## HOW TO COMPLETE THIS TASK
If a line below contains the string "About", return that line.

════════════════

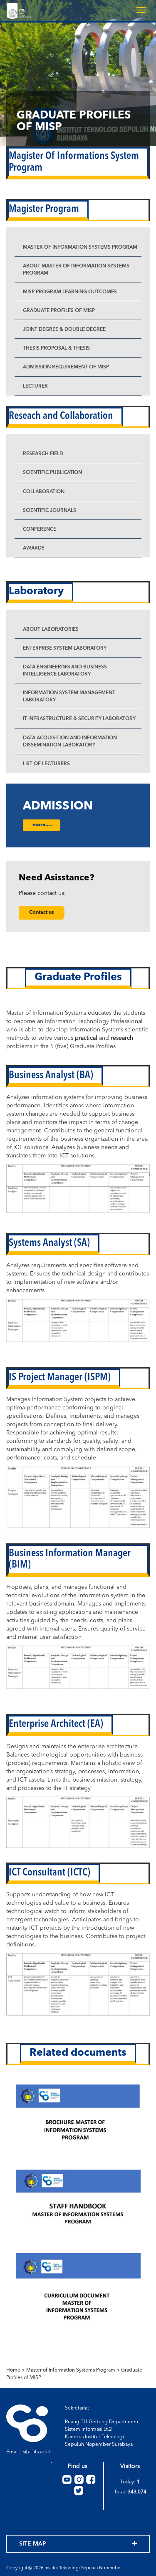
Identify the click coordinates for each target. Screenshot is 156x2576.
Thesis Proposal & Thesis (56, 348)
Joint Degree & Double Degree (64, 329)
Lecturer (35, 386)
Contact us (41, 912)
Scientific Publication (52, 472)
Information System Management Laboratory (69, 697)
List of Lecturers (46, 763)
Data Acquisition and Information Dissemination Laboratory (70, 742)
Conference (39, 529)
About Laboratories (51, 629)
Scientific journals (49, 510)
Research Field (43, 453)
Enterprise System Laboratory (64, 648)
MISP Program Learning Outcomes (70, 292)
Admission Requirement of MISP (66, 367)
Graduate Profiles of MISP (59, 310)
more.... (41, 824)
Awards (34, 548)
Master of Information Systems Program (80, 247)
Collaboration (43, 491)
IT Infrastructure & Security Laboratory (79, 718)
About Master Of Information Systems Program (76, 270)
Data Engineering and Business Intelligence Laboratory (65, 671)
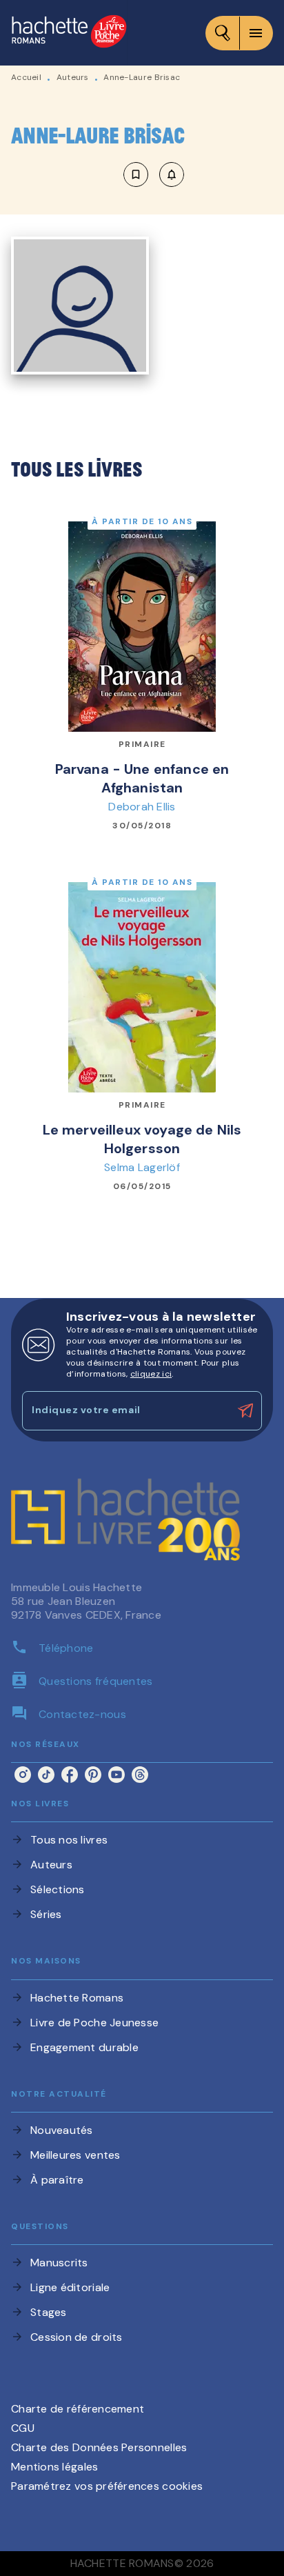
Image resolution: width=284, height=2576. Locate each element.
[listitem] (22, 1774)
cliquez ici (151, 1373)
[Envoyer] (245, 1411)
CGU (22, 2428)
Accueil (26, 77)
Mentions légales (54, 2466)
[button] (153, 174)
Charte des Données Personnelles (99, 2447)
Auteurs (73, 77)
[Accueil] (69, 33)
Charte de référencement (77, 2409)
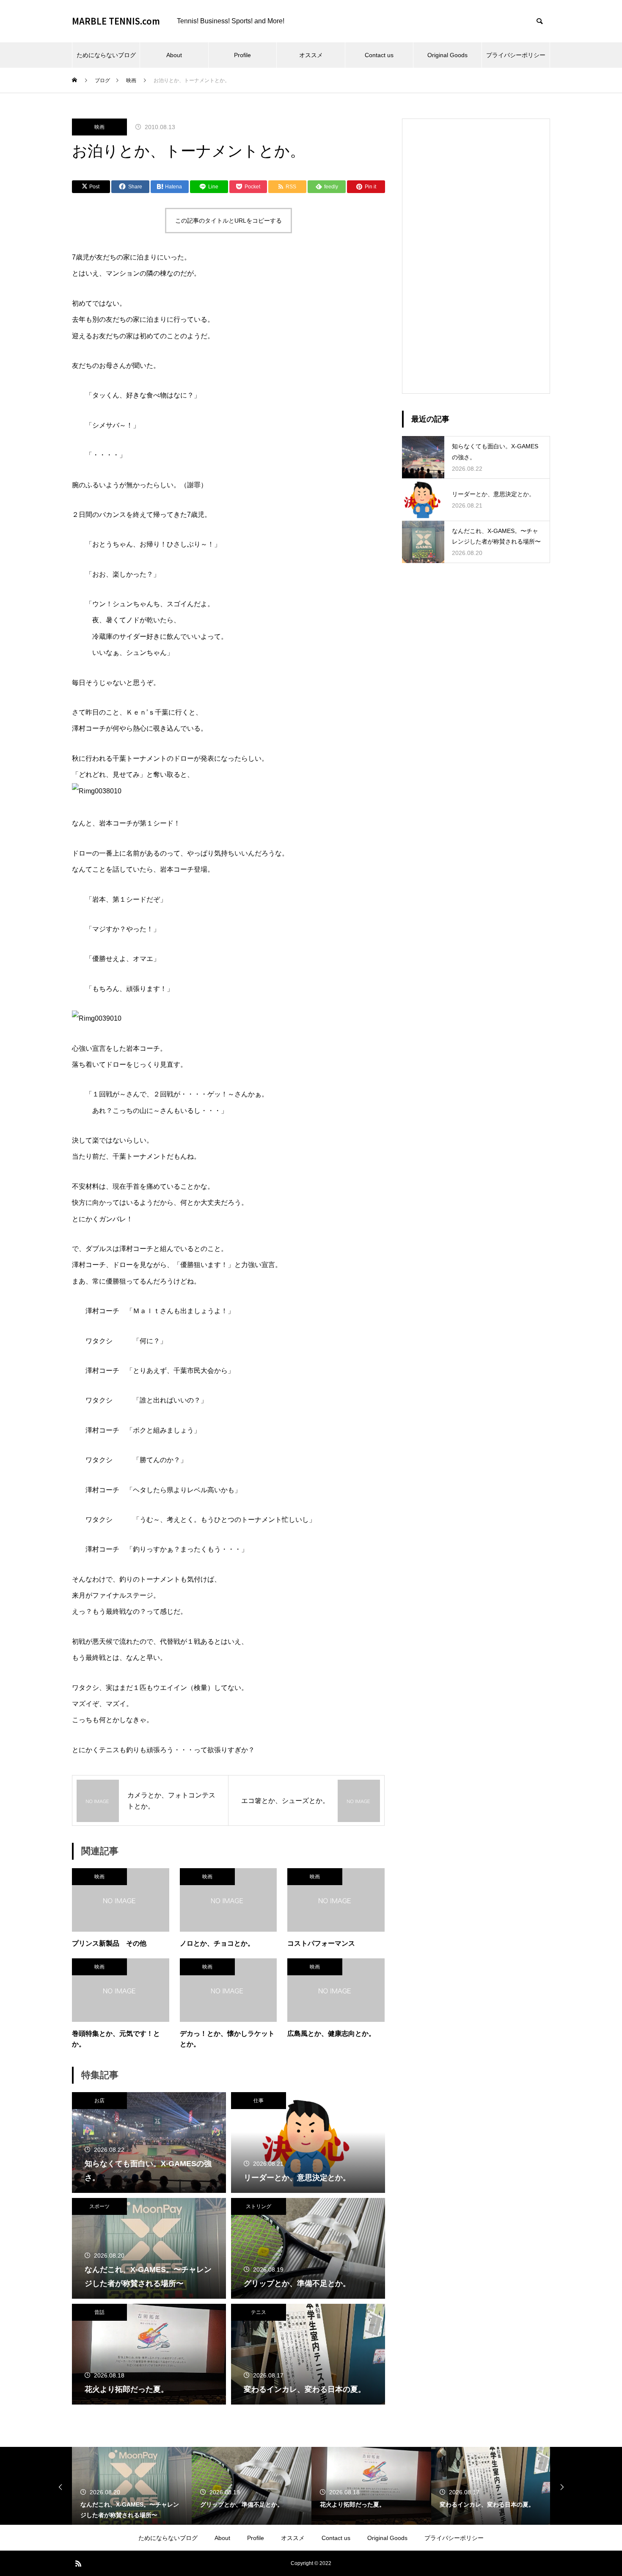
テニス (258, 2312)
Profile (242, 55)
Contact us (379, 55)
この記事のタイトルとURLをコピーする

════════════════

## OUTPUT FOR THIS TASK
About Laboratories (51, 629)
About Master Of Information Systems Program (76, 270)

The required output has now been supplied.